April is National Poetry Month which means it’s also National Poetry Writing Month! I’ll be taking the plunge this year and writing a poem every day throughout April. I’ve decided to focus on haiku, since that seems like an achievable every day objective. I’ll share them all here as I go. What better way is there to start this blog off with a bang? Ideas are already percolating so it’s a good thing April is only two days away.
Traditional Japanese haiku are three lines and follow a 5-7-5 “on” (commonly translated as “syllable”) pattern. However, the difference in how sounds are counted in Japanese versus English makes a 5-7-5 syllable count in English not entirely accurate.
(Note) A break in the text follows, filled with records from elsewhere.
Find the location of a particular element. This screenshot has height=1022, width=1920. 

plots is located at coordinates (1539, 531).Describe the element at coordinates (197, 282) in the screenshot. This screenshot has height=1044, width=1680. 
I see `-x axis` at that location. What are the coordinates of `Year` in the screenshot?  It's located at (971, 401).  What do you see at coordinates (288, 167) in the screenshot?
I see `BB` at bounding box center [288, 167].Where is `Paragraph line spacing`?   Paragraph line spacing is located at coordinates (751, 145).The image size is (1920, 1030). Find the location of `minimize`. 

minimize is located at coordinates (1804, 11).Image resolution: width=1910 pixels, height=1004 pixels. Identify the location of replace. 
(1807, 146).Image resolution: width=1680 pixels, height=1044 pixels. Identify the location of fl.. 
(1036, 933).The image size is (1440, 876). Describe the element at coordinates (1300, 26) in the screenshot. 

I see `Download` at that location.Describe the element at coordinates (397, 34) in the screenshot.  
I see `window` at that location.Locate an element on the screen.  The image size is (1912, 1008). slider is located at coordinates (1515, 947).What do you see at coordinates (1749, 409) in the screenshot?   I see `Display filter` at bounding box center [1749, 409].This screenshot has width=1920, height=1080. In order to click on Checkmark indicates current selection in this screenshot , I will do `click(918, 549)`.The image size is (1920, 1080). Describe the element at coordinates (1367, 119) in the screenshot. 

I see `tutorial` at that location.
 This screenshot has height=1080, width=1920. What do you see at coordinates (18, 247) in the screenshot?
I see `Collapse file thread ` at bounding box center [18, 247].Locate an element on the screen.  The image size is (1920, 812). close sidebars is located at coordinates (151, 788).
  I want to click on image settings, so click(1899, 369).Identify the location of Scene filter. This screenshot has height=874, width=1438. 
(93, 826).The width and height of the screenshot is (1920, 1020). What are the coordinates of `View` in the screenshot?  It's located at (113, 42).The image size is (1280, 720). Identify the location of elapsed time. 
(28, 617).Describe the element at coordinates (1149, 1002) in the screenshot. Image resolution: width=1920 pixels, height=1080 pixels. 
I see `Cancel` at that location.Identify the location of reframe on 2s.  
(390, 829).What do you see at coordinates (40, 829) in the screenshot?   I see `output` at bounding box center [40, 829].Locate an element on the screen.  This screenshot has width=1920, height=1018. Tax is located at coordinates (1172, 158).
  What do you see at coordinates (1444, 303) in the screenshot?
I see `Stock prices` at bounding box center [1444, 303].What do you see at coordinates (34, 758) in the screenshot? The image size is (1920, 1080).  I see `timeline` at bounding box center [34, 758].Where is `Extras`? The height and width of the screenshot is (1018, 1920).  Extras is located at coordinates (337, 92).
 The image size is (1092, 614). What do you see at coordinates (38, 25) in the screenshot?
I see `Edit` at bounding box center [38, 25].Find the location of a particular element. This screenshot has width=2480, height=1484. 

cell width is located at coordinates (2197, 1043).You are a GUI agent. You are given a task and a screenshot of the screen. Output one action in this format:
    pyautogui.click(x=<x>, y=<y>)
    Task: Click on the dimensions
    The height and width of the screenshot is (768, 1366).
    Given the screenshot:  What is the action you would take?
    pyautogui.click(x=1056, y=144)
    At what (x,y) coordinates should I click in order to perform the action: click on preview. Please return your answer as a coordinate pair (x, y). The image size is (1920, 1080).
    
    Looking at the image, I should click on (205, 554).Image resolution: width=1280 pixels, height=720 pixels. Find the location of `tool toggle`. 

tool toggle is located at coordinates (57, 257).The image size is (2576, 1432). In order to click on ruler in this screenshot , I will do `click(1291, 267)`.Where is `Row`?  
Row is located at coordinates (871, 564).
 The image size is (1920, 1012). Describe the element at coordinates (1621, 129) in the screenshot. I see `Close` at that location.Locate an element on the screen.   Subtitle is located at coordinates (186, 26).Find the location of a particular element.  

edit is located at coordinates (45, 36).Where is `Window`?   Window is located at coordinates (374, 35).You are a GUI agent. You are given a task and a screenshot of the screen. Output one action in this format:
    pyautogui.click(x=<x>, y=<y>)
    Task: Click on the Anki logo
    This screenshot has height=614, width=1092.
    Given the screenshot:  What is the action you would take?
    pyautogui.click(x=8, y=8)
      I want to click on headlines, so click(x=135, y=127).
The most important aspect when it comes to syllable count in haiku is that the poem can be said in one breath. 17 syllables can be a little bit long when going by this standard, so shorter is always acceptable.
Equally important in traditional haiku is the use of words that speak to a particular season. Using a seasonal word can evoke nostalgic images in the reader’s mind. It can give more substance to the haiku without the need for many words.
Another common theme in haiku is the juxtaposition of two ideas or images for the reader to reflect on and form relations between. Traditionally a kireji or cutting-word was used between ideas. In English this often translates to some kind of punctuation.
During my foray into haiku, (I am by no means an expert), I will try to keep these three elements in mind. I plan to make my way through the seasons starting with winter. I look forward to this challenge and to reading everyone else work this next month.